*** Information ***

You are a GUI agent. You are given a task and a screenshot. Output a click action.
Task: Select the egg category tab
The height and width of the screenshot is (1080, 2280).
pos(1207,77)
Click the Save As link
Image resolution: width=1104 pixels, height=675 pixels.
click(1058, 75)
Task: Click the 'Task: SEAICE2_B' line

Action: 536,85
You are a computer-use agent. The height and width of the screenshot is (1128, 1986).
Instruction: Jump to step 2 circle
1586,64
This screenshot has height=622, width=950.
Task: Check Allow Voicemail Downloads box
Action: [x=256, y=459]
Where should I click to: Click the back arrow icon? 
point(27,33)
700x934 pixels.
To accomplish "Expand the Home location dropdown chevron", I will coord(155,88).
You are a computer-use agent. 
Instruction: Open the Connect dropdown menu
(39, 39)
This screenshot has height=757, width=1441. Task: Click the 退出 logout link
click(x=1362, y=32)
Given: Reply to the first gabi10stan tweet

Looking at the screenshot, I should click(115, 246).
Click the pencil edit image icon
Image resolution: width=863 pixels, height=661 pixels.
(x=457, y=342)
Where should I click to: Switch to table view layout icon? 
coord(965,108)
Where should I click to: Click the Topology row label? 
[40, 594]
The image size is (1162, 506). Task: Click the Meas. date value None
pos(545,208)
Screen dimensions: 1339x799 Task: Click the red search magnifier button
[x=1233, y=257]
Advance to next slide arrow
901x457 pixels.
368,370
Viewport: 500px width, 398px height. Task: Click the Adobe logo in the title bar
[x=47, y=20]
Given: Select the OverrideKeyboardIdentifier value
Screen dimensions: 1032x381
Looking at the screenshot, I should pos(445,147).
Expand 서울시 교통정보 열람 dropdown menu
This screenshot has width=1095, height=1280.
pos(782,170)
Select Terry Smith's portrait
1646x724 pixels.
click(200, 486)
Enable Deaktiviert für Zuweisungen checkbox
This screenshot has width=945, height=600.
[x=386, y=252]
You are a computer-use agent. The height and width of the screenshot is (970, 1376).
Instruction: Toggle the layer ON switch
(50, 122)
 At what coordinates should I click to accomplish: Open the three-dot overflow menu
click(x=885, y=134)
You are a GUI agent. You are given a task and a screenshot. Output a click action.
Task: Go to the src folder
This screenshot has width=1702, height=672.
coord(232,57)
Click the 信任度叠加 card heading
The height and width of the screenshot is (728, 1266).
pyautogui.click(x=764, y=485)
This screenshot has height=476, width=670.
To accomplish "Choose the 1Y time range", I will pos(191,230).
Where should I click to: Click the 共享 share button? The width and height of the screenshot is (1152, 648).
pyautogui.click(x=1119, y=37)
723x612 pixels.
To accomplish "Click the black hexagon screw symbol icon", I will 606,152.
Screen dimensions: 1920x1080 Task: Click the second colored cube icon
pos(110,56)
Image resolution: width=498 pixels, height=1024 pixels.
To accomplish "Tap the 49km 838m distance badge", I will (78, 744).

*** End of Information ***

== The problem ==
Reproduce the data above exactly, leaving nothing out.

== Task output ==
You are a GUI agent. You are given a task and a screenshot. Output a click action.
Task: Select the egg category tab
The height and width of the screenshot is (1080, 2280).
pos(1207,77)
Click the Save As link
Image resolution: width=1104 pixels, height=675 pixels.
click(1058, 75)
Task: Click the 'Task: SEAICE2_B' line

Action: 536,85
You are a computer-use agent. The height and width of the screenshot is (1128, 1986).
Instruction: Jump to step 2 circle
1586,64
This screenshot has height=622, width=950.
Task: Check Allow Voicemail Downloads box
Action: [x=256, y=459]
Where should I click to: Click the back arrow icon? 
point(27,33)
700x934 pixels.
To accomplish "Expand the Home location dropdown chevron", I will coord(155,88).
You are a computer-use agent. 
Instruction: Open the Connect dropdown menu
(39, 39)
This screenshot has height=757, width=1441. Task: Click the 退出 logout link
click(x=1362, y=32)
Given: Reply to the first gabi10stan tweet

Looking at the screenshot, I should click(115, 246).
Click the pencil edit image icon
Image resolution: width=863 pixels, height=661 pixels.
(x=457, y=342)
Where should I click to: Switch to table view layout icon? 
coord(965,108)
Where should I click to: Click the Topology row label? 
[40, 594]
The image size is (1162, 506). Task: Click the Meas. date value None
pos(545,208)
Screen dimensions: 1339x799 Task: Click the red search magnifier button
[x=1233, y=257]
Advance to next slide arrow
901x457 pixels.
368,370
Viewport: 500px width, 398px height. Task: Click the Adobe logo in the title bar
[x=47, y=20]
Given: Select the OverrideKeyboardIdentifier value
Screen dimensions: 1032x381
Looking at the screenshot, I should pos(445,147).
Expand 서울시 교통정보 열람 dropdown menu
This screenshot has width=1095, height=1280.
pos(782,170)
Select Terry Smith's portrait
1646x724 pixels.
click(200, 486)
Enable Deaktiviert für Zuweisungen checkbox
This screenshot has width=945, height=600.
[x=386, y=252]
You are a computer-use agent. The height and width of the screenshot is (970, 1376).
Instruction: Toggle the layer ON switch
(50, 122)
 At what coordinates should I click to accomplish: Open the three-dot overflow menu
click(x=885, y=134)
You are a GUI agent. You are given a task and a screenshot. Output a click action.
Task: Go to the src folder
This screenshot has width=1702, height=672.
coord(232,57)
Click the 信任度叠加 card heading
The height and width of the screenshot is (728, 1266).
pyautogui.click(x=764, y=485)
This screenshot has height=476, width=670.
To accomplish "Choose the 1Y time range", I will pos(191,230).
Where should I click to: Click the 共享 share button? The width and height of the screenshot is (1152, 648).
pyautogui.click(x=1119, y=37)
723x612 pixels.
To accomplish "Click the black hexagon screw symbol icon", I will 606,152.
Screen dimensions: 1920x1080 Task: Click the second colored cube icon
pos(110,56)
Image resolution: width=498 pixels, height=1024 pixels.
To accomplish "Tap the 49km 838m distance badge", I will (78, 744).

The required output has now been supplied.